The fire that started Friday near a wood products factory quickly blew into a neighborhood on Weed’s northern edge but has since swept the flames away from the city of about 2,600 people.

Evacuees described thick smoke and falling ash masses.

Annie Peterson said she was sitting on her porch near Roseburg Forest Products, which makes wooden planks, when “all of a sudden we heard a big bang and all that smoke was just rolling towards us.”

Soon her house and about a dozen others caught on fire. She said members of her church helped evacuate her and her son, who was immobile. She said the sight of smoke and fire looked like “the world is coming to an end”.

Suzi Brady, a spokesman for Cal Fire, said several people were injured.

Allison Hendrickson, a spokeswoman for Dignity Health North State, said two people were taken to Mercy Mount Shasta Medical Center. One was in stable condition and the other was transported to UC Davis Medical Center, where the burn unit is located.

Rebecca Taylor, communications director for Roseburg Forest Products based in Springfield, Oregon, said it’s unclear whether the fire started near or on the company’s property.

A large empty building on the edge of the company property caught fire, she said. All staff were evacuated and no one reported injuries.

The blaze, known as the Mill fire, was propelled by 35mph (56kph) winds and quickly engulfed four square miles (10.3 square kilometers) of ground.
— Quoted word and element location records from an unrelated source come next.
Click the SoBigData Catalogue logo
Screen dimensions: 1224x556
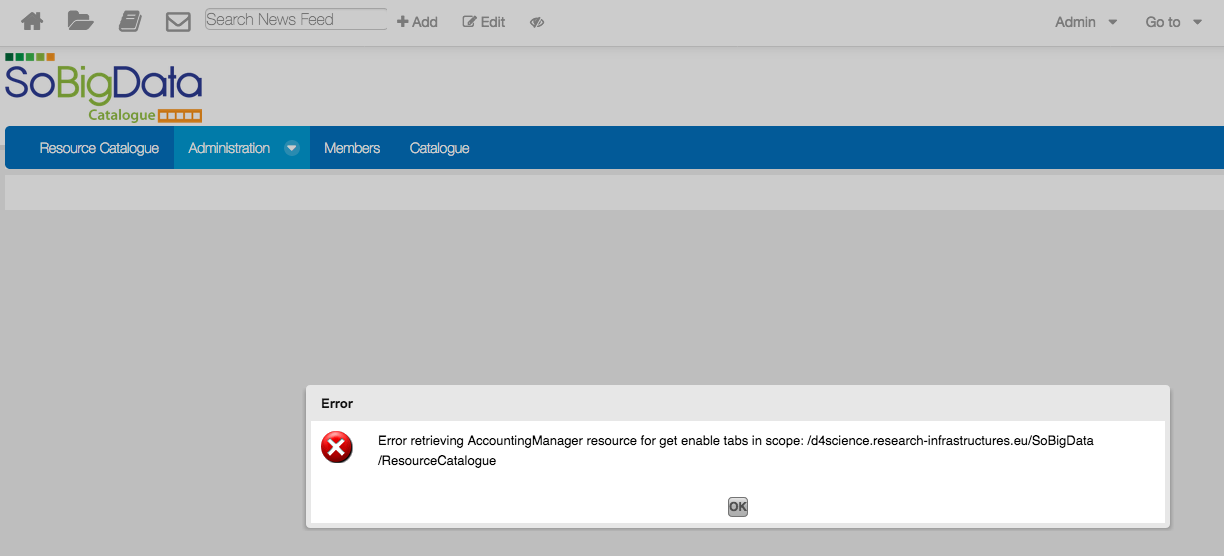104,88
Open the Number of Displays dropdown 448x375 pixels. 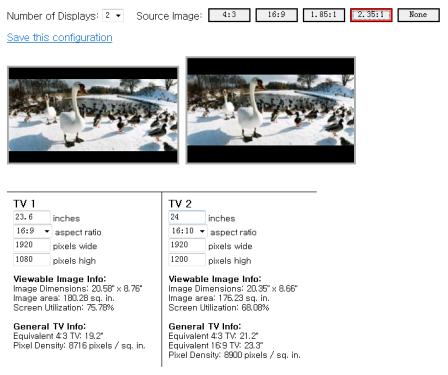tap(113, 16)
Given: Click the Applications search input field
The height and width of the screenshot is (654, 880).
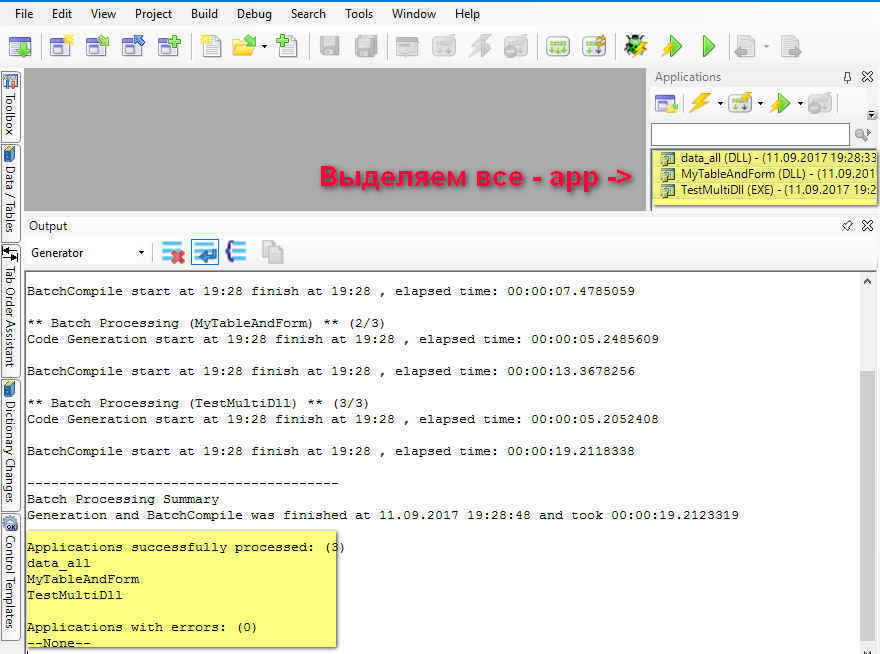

Flames from the McKinney Fire burn through trees along California State Route 96 in the Klamath . National Forest
Flames from the McKinney Fire burn through trees along California Highway 96 in Klamath National Forest, California [File: Noah Berger/AP]

Flames pierced hay, brooms and wood. About 7,500 people around Weed and several neighboring communities were ordered to evacuate.
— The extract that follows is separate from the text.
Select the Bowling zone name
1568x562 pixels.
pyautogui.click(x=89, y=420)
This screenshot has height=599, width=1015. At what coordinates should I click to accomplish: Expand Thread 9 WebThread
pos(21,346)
Deborah Higer, medical director at Shasta View Nursing Center, said all 23 patients at the facility had been evacuated, of which 20 went to a local hospital and three stayed at home, where beds were available. sick.
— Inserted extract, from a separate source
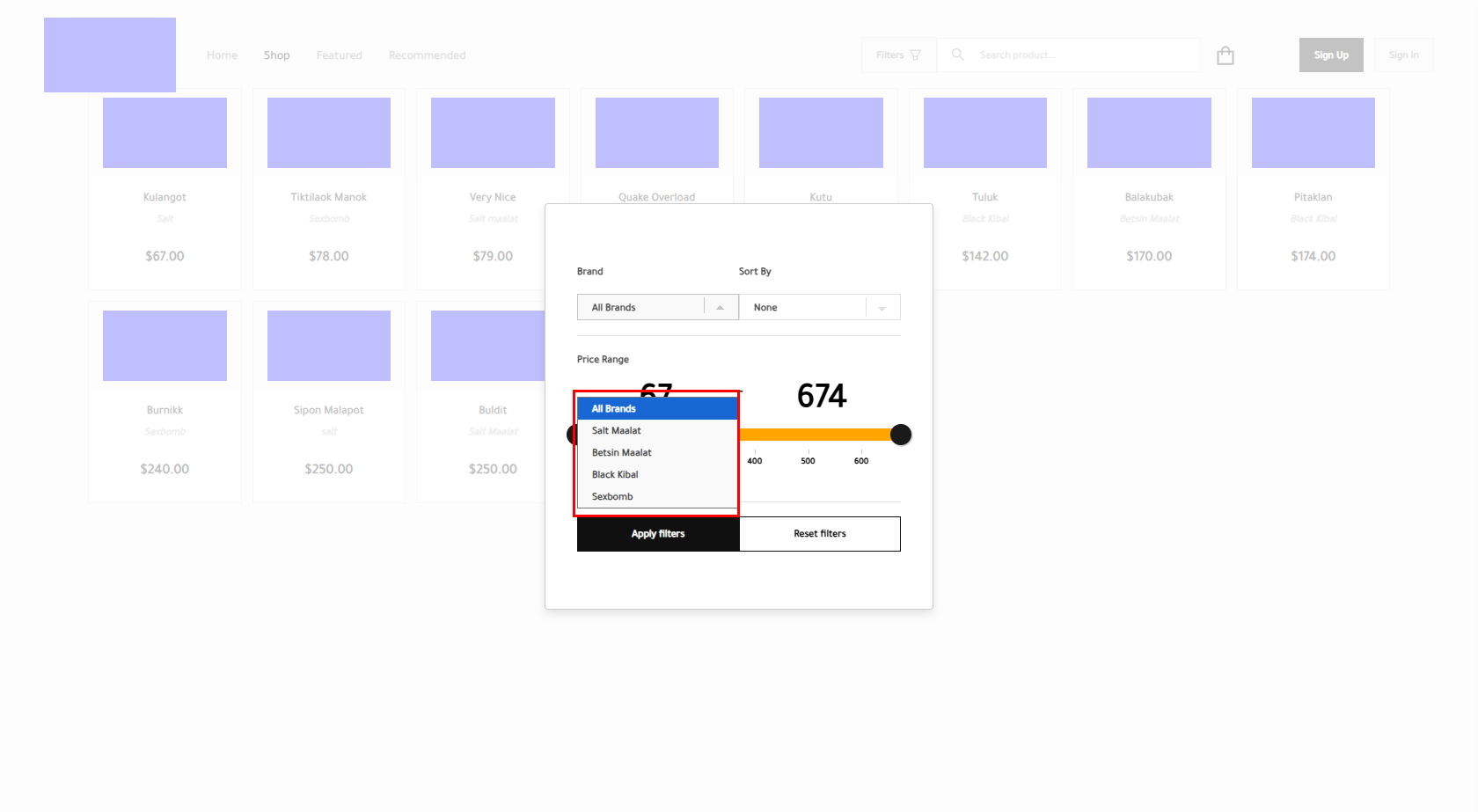Click the site logo placeholder
The image size is (1478, 812).
[x=110, y=55]
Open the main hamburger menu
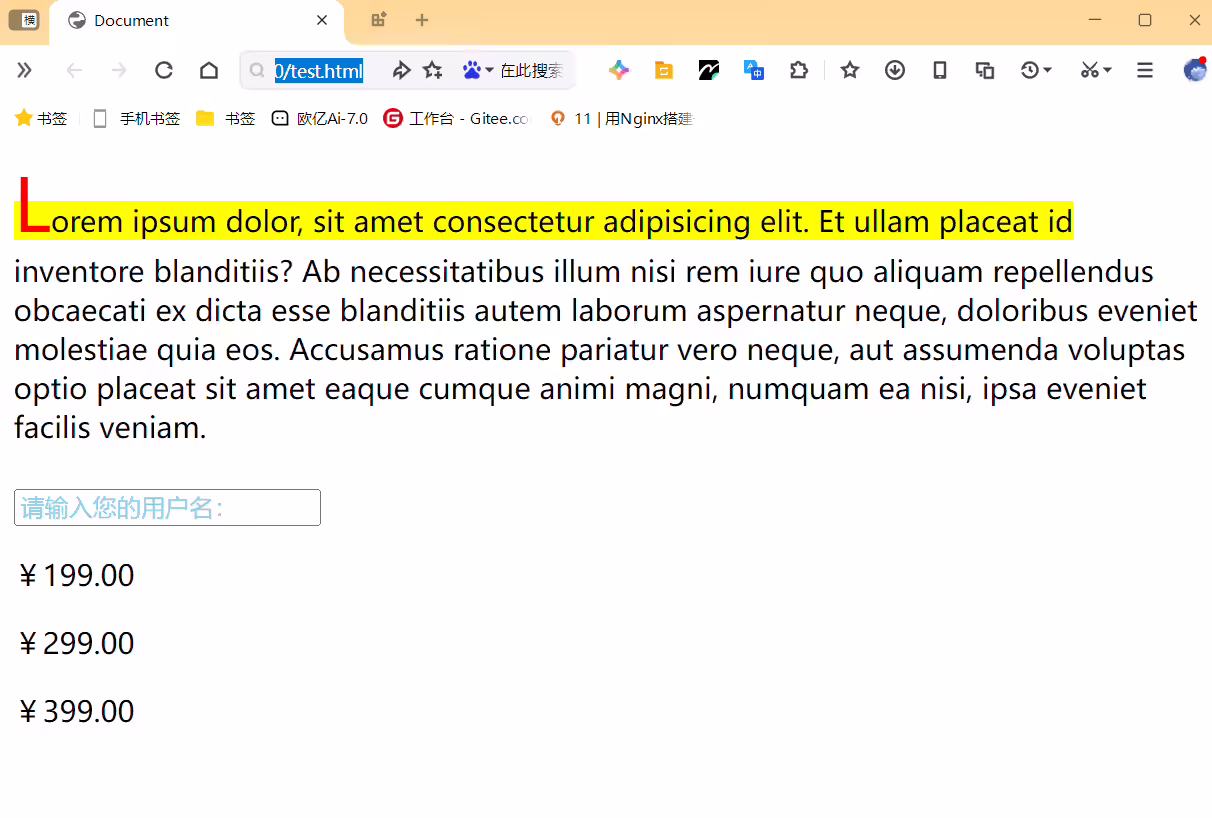 pos(1145,70)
Governor Gavin Newsom declared a state of emergency for Siskiyou County and said a federal grant was received “to help ensure the availability of critical resources to extinguish the fires.”

It’s Tuesday big forest fire for days in California, which has been suffering from a prolonged drought and is now sweltering under a heatwave that is expected to push temperatures above 100F (38C) in many areas on Labor Day.

Thousands of people were also ordered to flee Wednesday following a fire in Castaic, north of Los Angeles, and a fire in eastern San Diego County, near the Mexican border, where two people suffered severe burns and several destroyed house. Those fires were 56% and 65% contained, respectively, and all evacuations were lifted.

The heat taxed the state’s electricity grid as people struggled to stay cool. On Wednesdays, residents are asked to save electricity on Saturdays during the late afternoon and evening hours.

The Mill Fire burned about an hour’s drive from the Oregon state line.

The entire region has faced repeated devastating wildfires in recent years. The Mill Fire is only about 30 miles (48 km) southeast of where the McKinney Fire – the state’s deadliest fire of the year – broke out in late July. It killed four people and destroyed dozens of homes.

California Fire
A helicopter crashes while fighting the Oak Fire in Mariposa County, California [File: Noah Berger/AP]

Olga Hood fled from her Weed house on Friday as the smoke was billowing over the next hill.

With the infamous winds ripping through the town at the foot of Mount Shasta, she didn’t wait for the order to evacuate. She packed up documents, medication and other things, her granddaughter Cynthia Jones said.

“With the wind in Weed, things like that move quickly. It sucks,” Jones said by phone from her home in Medford, Oregon.

Hood’s nearly three-decade home was saved from fires last year and from the devastating Boles Fire that tore through the town eight years ago, destroying more than 160 buildings, mostly residential.

Climate change has made the western United States warmer and drier over the past three decades and will continue to make weather worse and wildfires more frequent and destructive, scientists say.

Over the past five years, California has experienced the largest and most destructive wildfires in state history.